Futbolcular 5 maç kazanınca “biz her rakibi yeneriz” havasına girdiler. Maçlarda o kadar basit hatalar yaptılar ki, bu pozisyonlar rakibi küçümseme ve kendine fazla güvenme ile alakalı.

Teknik direktör Mustafa Uğur futbolcuların dikkatini çekmeli ve her maçın çok önemli olduğunu iyi anlatması lazım.

Burada Hoca’ya da bir iki sözüm var.

Adana Demirspor’un kadrosu oldukça dar. Özellikle orta alan ve defansta büyük sıkıntılar çekiliyor. Bu gerçek varken, hiçbir futbolcuyu gözden çıkaramazsınız. Lawal konusunda yapıcı olmanız Demirspor’un hayrına.

Lawal’ın yaptığı asla kabul edilemez. Ama ona da ihtiyacımız var. Eğer Lawal oynasaydı maçın gidişatının daha farklı olacağı şüphesizdi. Diğer oyuncuları da iyi analiz edip hak edene ve  formda olana forma vermeniz gerekiyor. Bu taraftar size ve takıma güveniyor. Bu güveni boşa çıkarmayın.

Taraftar içinde bir iki cümle etmeden geçemeyeceğim.

Bir kişinin stada girmesinin sonuçları ortada. Şayet taraftar statta olsaydı maçın gidişatı farklı olurdu.

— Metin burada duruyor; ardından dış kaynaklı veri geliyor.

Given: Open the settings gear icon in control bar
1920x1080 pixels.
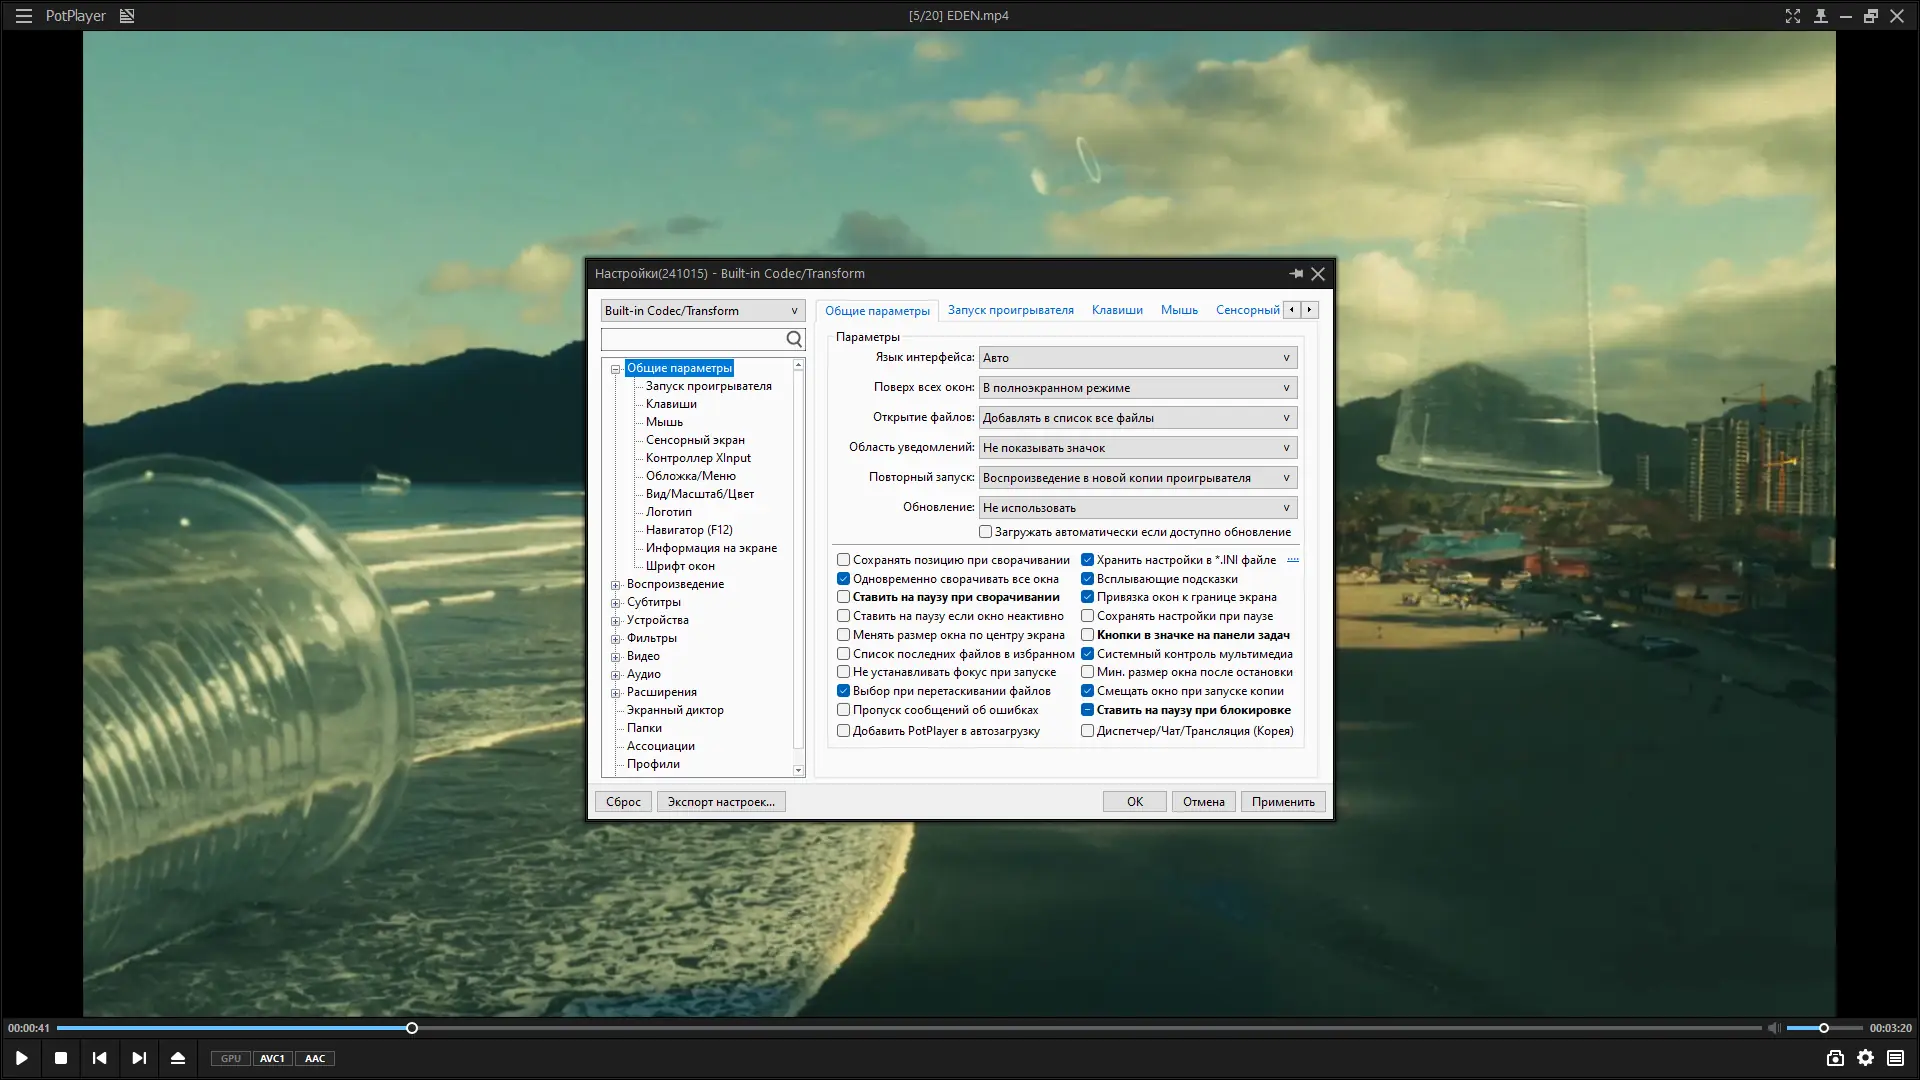Looking at the screenshot, I should pyautogui.click(x=1866, y=1058).
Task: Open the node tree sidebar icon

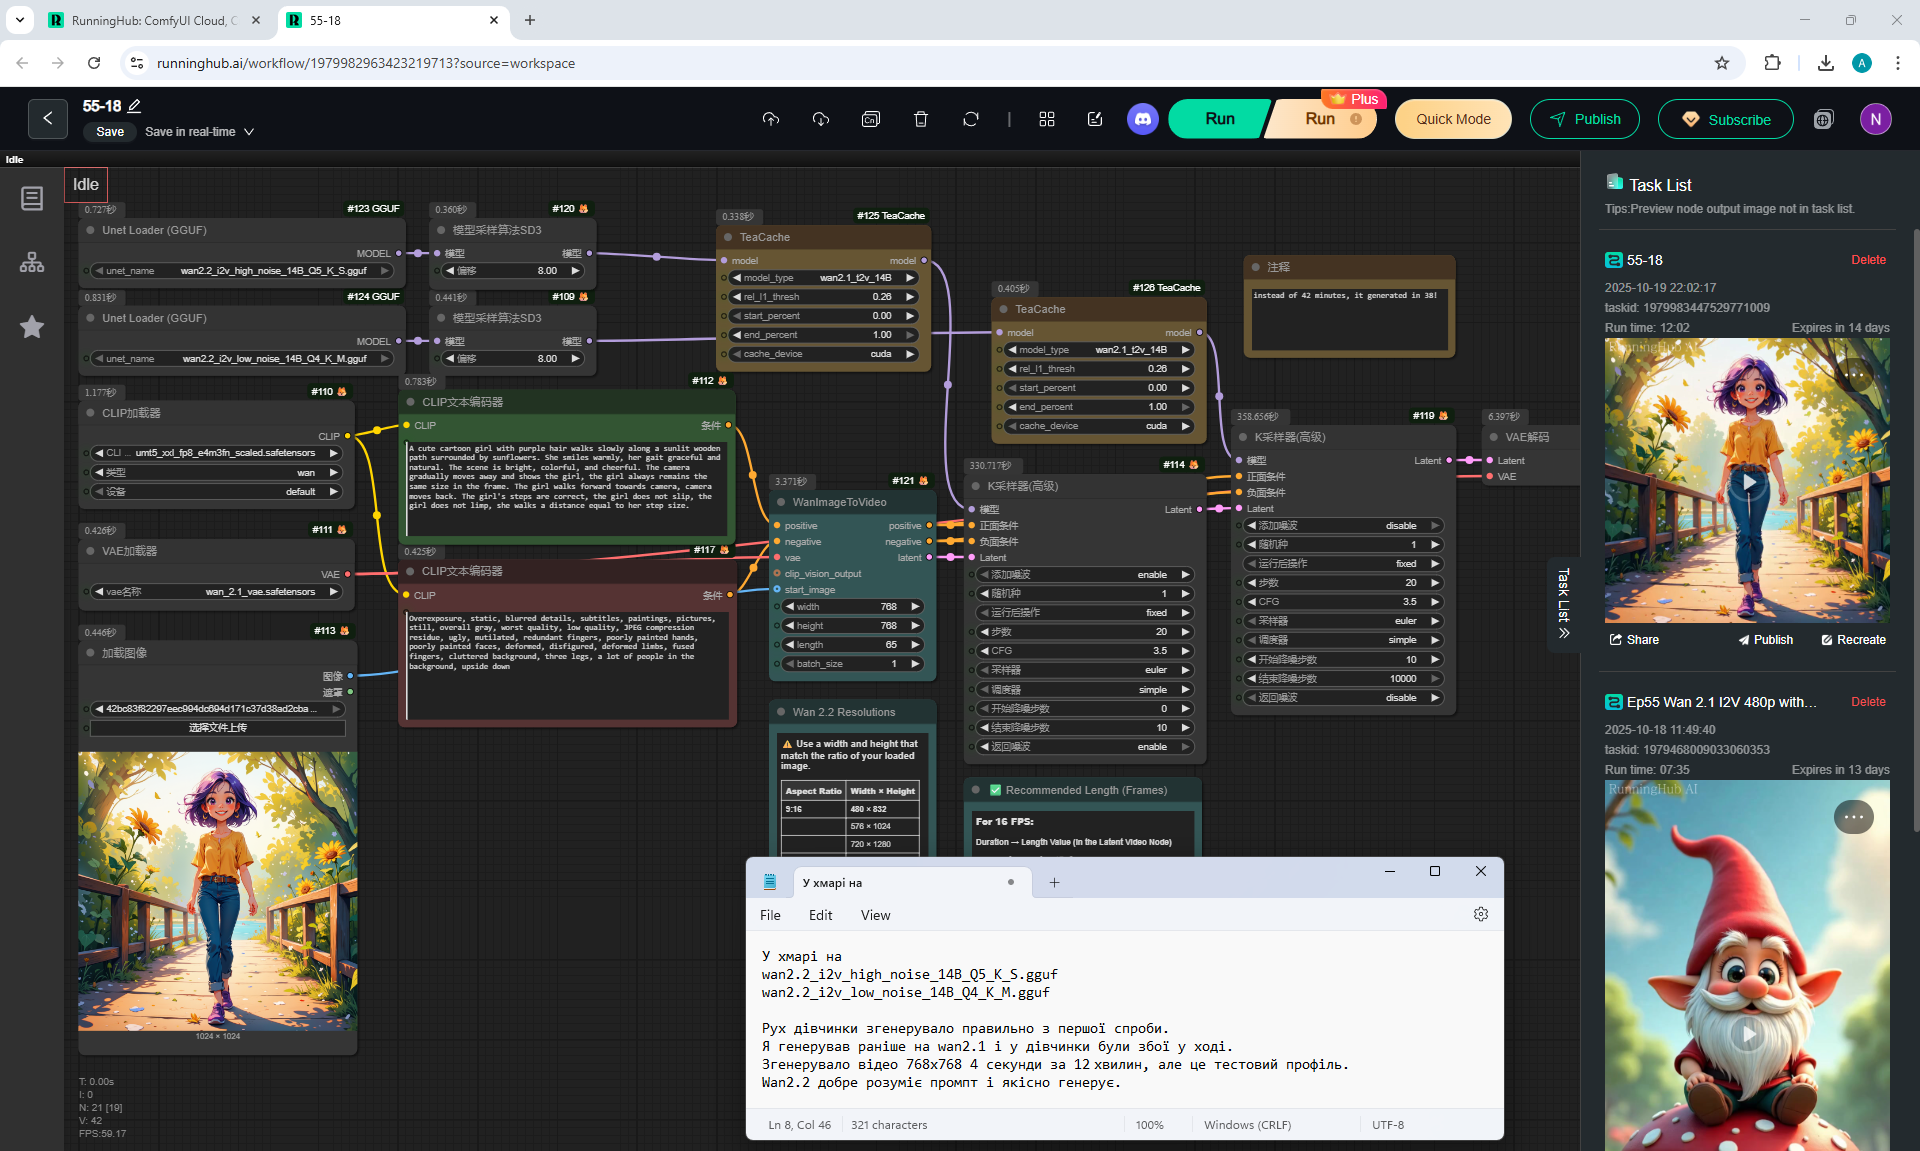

Maçı katleden hakem bey efendinin taraftarsız bir statta hatalı karar vermesi çok kolay. Hakem, taraftar baskısı olsaydı, Junior’un gole gittiği nizami pozisyonu ofsayt diyerek kesebilir miydi.

Ben cevabını vereyim. Yürek isterdi. Nizami en az 2 metre geriden gelen Junior’un o pozisyonunu “ofsayt2 gerekçesiyle kesemez ve o pozisyonda yüzde 99 gol olurdu. Ve maç 1-1’e gelir maç çok farklı bir yere giderdi.

Kısaca taraftar bir daha asla sahaya girmesin. Girecek olanlara da engel olunsun.

Kaybeden Demirspor yönetimi değil, Adana Demirspor taraftarı olur.